Built on top of Talend’s data integration solution, the big data solution is a powerful tool that enables users to access, transform, move and synchronize big data by leveraging the Apache Hadoop Big Data Platform and makes the Hadoop platform ever so easy to use.

Architecture

Big Data architecture is similar to Data Integration architecture.

Logical Reference Architecture

The Talend Big Data functional architecture is an architectural model that identifies Talend Big Data functions, interactions and corresponding IT needs. The overall architecture has been described by isolating specific functionalities in functional blocks.
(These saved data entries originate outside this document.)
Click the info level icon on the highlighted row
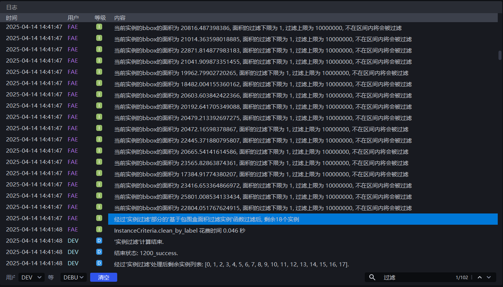The height and width of the screenshot is (287, 503). (99, 218)
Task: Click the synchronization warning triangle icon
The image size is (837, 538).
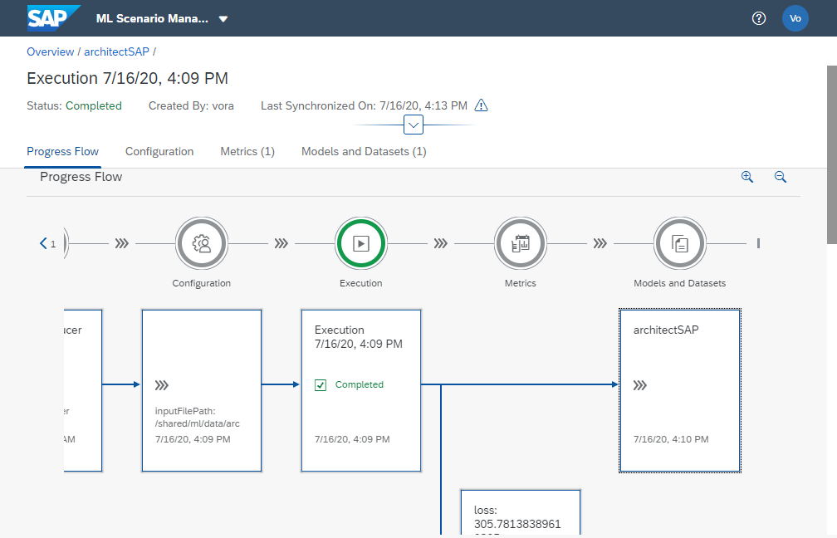Action: pyautogui.click(x=481, y=105)
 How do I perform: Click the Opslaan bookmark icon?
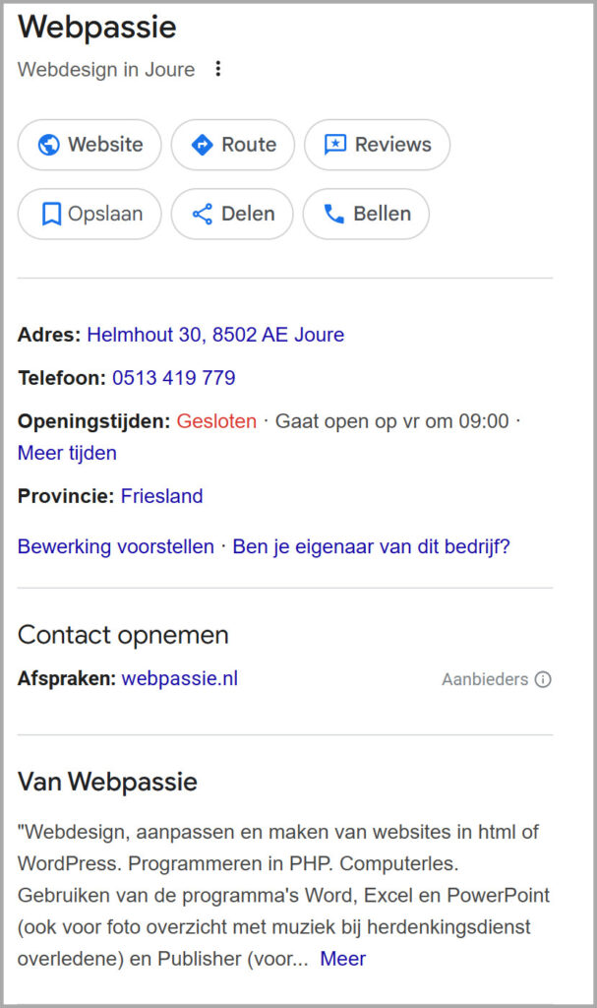pos(51,214)
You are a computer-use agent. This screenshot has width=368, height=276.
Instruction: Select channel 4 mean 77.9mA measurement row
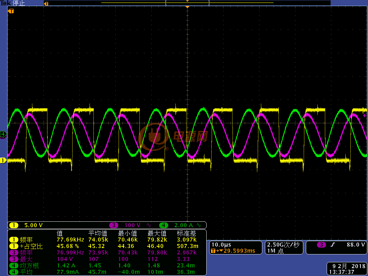(x=107, y=272)
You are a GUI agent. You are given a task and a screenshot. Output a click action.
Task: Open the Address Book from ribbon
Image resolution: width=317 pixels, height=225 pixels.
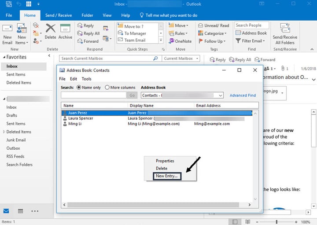pyautogui.click(x=251, y=33)
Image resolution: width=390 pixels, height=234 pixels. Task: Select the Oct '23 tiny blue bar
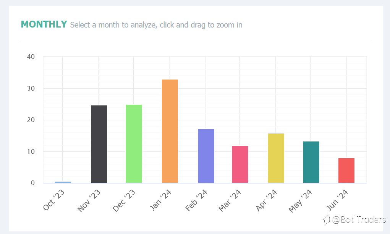point(63,182)
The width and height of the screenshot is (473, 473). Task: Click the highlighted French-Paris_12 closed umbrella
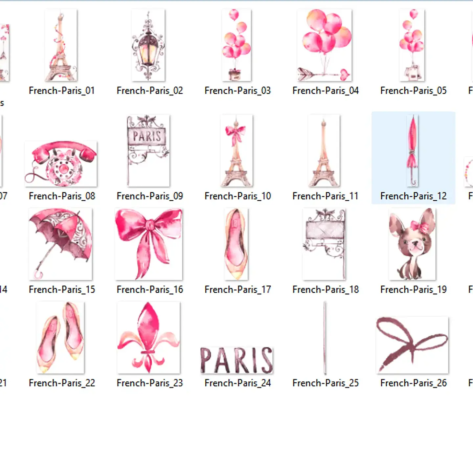[x=413, y=151]
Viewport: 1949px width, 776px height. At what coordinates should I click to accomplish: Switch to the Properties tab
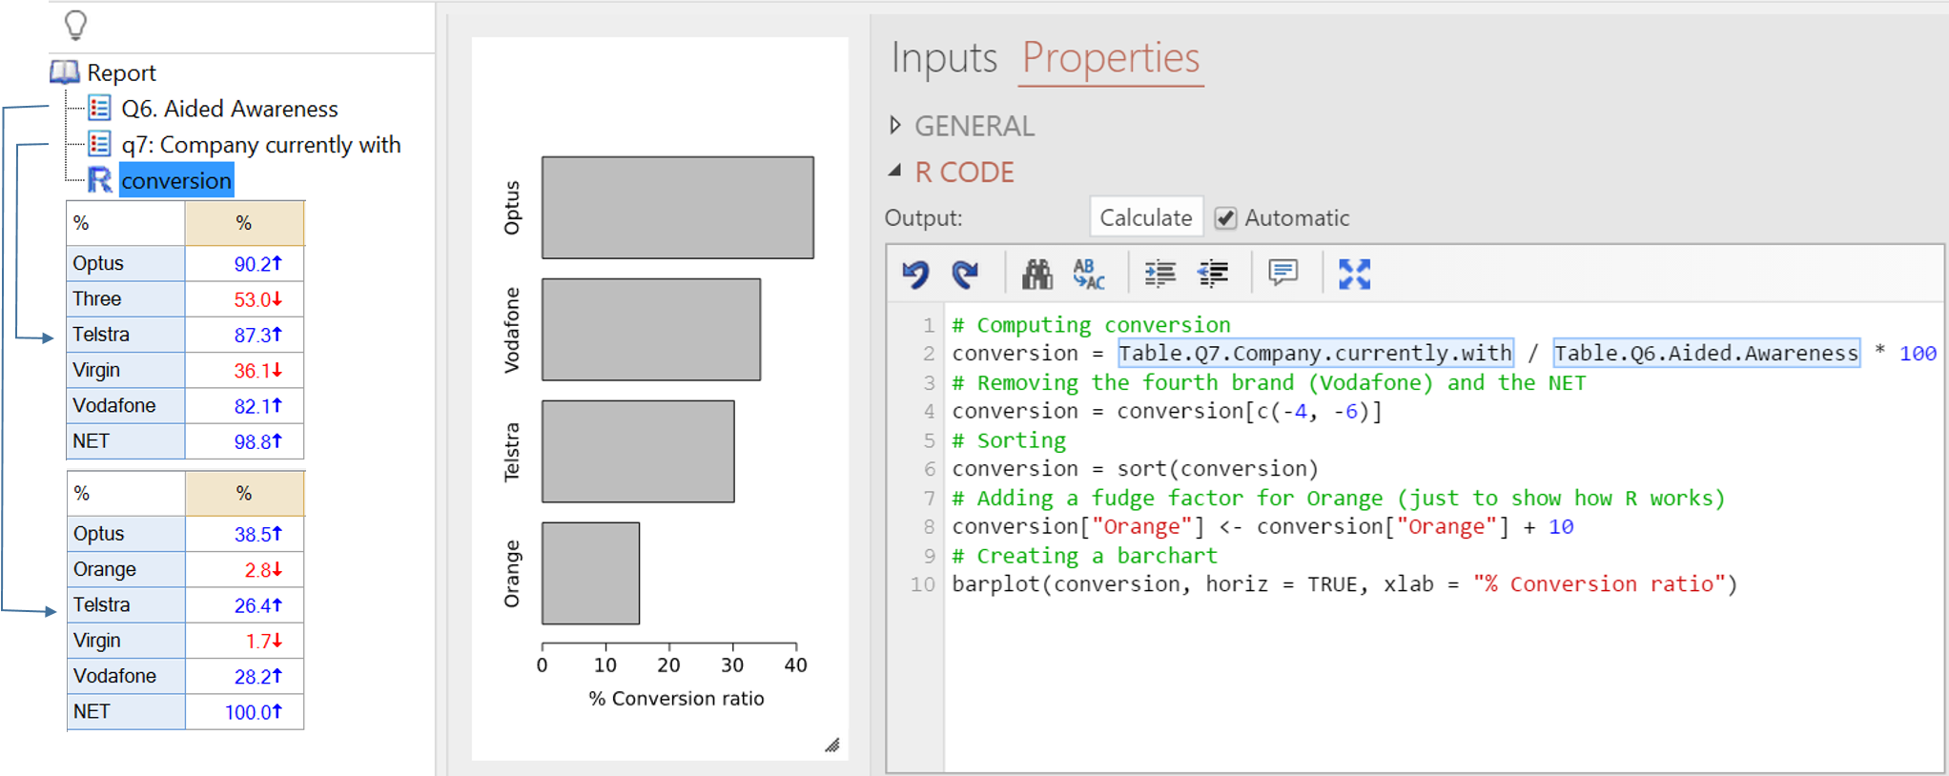point(1110,58)
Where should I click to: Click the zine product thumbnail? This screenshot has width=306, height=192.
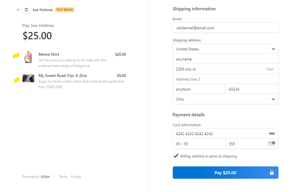tap(28, 78)
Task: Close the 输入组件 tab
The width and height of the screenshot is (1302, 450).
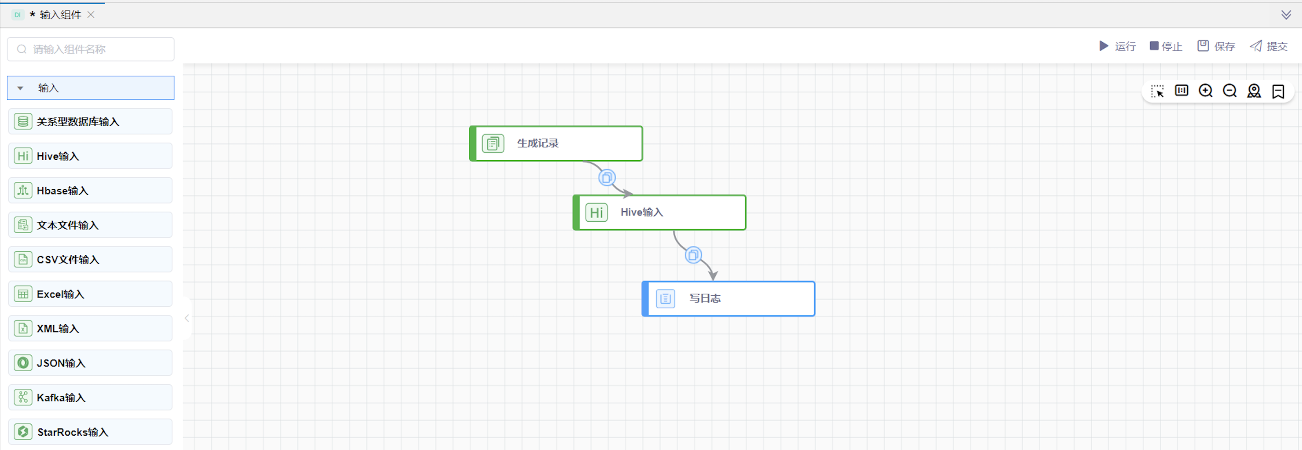Action: click(x=91, y=15)
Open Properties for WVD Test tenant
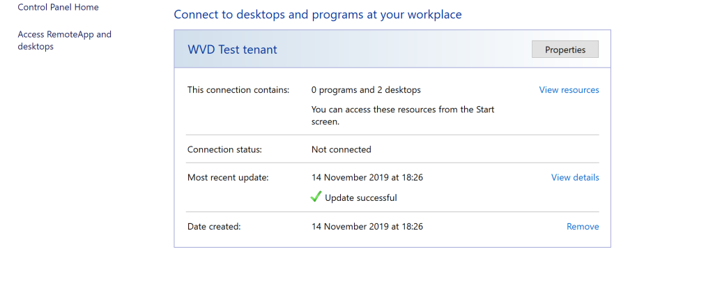The width and height of the screenshot is (713, 293). (x=565, y=50)
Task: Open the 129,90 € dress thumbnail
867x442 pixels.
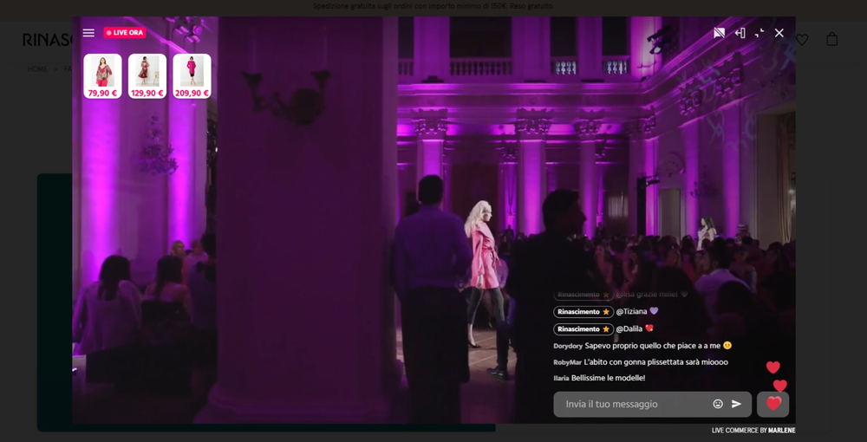Action: (147, 76)
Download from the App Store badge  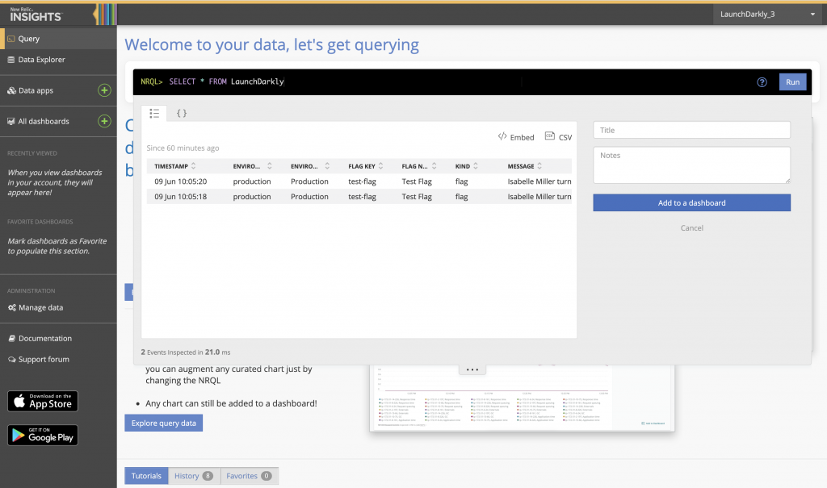pyautogui.click(x=43, y=401)
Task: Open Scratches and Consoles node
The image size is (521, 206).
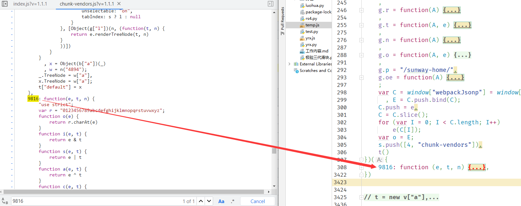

For more details on the individual components of Logical Architecture please refer Talend Help documentation

The following chart illustrates the main architectural functional blocks.

alt text

Highlights (Same as for Data Integration & in-addition below):

  • JobServers should be setup for plain DI ETL Jobs and for Big Data Jobs.
  • There should be a separation of concern.
  • While the Logical Reference Architecture diagram shows JobServer outside the cluster, we recommend, as a best practice, to install the - JobServer on the Edge nodes of a cluster.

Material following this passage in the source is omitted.